═══ Source passage
How to Sell A House Quickly, and At a Profit

One-year-old Anthony on floor duty in the kitchen of our old house, circa 2003

We sold our Cupertino house today.

I'm not sure whether our method is the best, but for what it's worth, here's how we sold it quickly, and for a profit:

  1. Buy a crappy, run-down, termite-infested house at what turns out to be the start of one of the greatest housing booms of all time. (I recommend, however, that you know it's termite infested before buying it; we didn't.)

  2. Over the course of the next few years, remodel, pouring more money into it than you paid for the whole property to begin with. Include ample amounts of blood, sweat, and tears. Lots of tears. (Do save the receipts, at least for the money you spend, because it increases your basis for tax purposes.)

  3. Allow enough years to pass so that you clearly miss the peak of the housing bubble, and consider selling your house as the market seems to be starting a death spiral. Be sure to have an over-inflated idea for how much the house is worth.

  4. Fill out all the disclosure forms, but where they have a 2-inch line to answer a question about, say, plumbing issues you might be aware of, write “see attached” and provide reams of information about anything and everything you might suspect. Be very open. (After all, you remember how screwed you felt when the lies of those that sold you the house became apparent.) In the end, supply a report in excess of 5,000 words.

  5. Feel bad when your real-estate agent's first-impression instinct is that your desired price is at least $100,000 more than he feels it might be worth in the market.
══════
Quote the house-selling text word for word, starting at "2. Over the" and ending at "house is worth.".
═══ Data shown
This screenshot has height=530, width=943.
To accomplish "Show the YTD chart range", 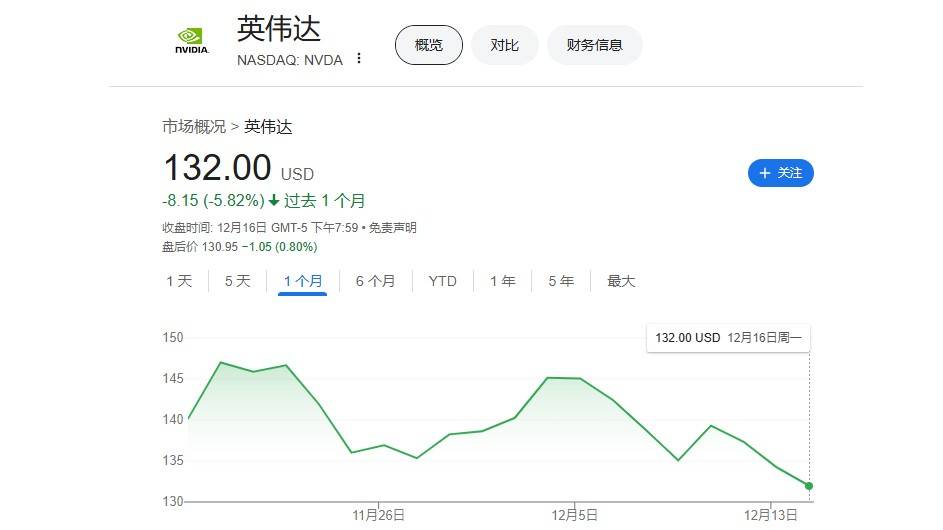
══════
═══ Data shown
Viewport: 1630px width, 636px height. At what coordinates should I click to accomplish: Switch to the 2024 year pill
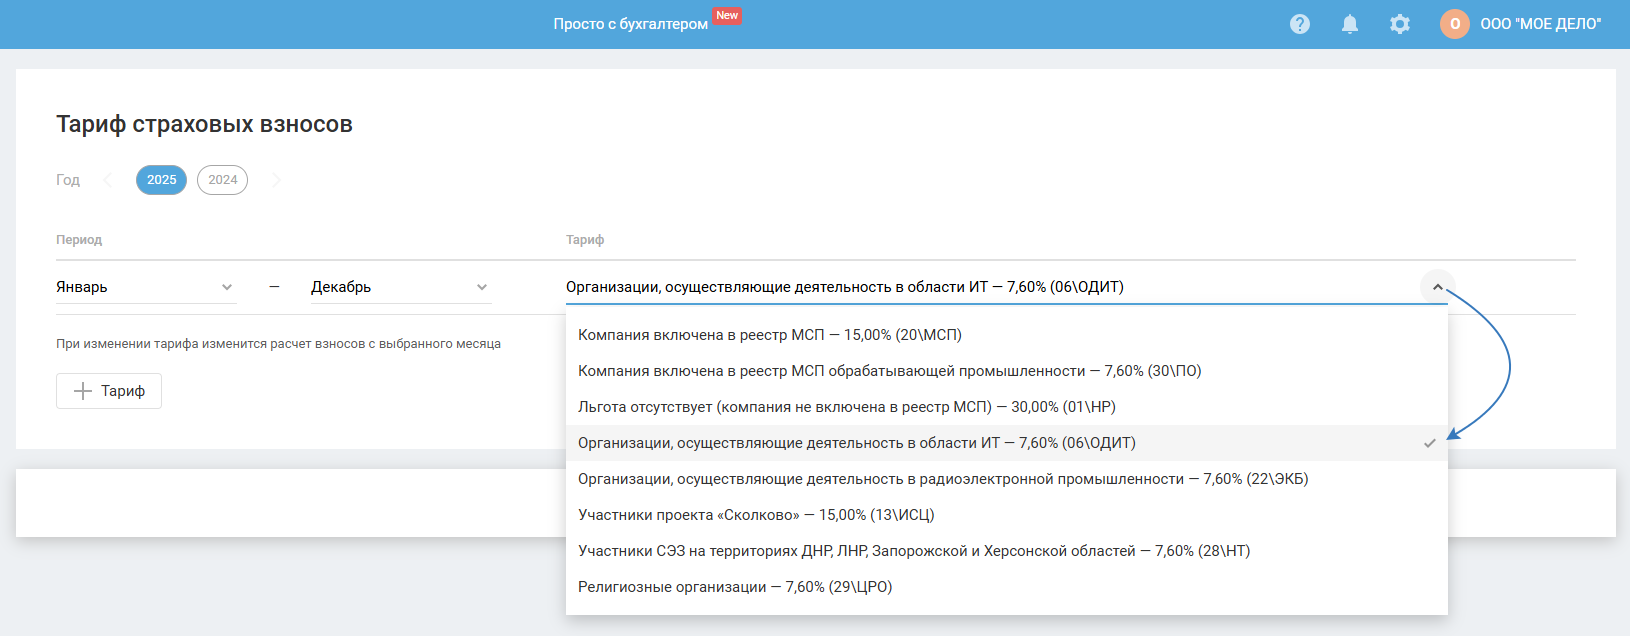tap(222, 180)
══════
--- Written solution ---
2. Over the course of the next few years, remodel, pouring more money into it than you paid for the whole property to begin with. Include ample amounts of blood, sweat, and tears. Lots of tears. (Do save the receipts, at least for the money you spend, because it increases your basis for tax purposes.)

  3. Allow enough years to pass so that you clearly miss the peak of the housing bubble, and consider selling your house as the market seems to be starting a death spiral. Be sure to have an over-inflated idea for how much the house is worth.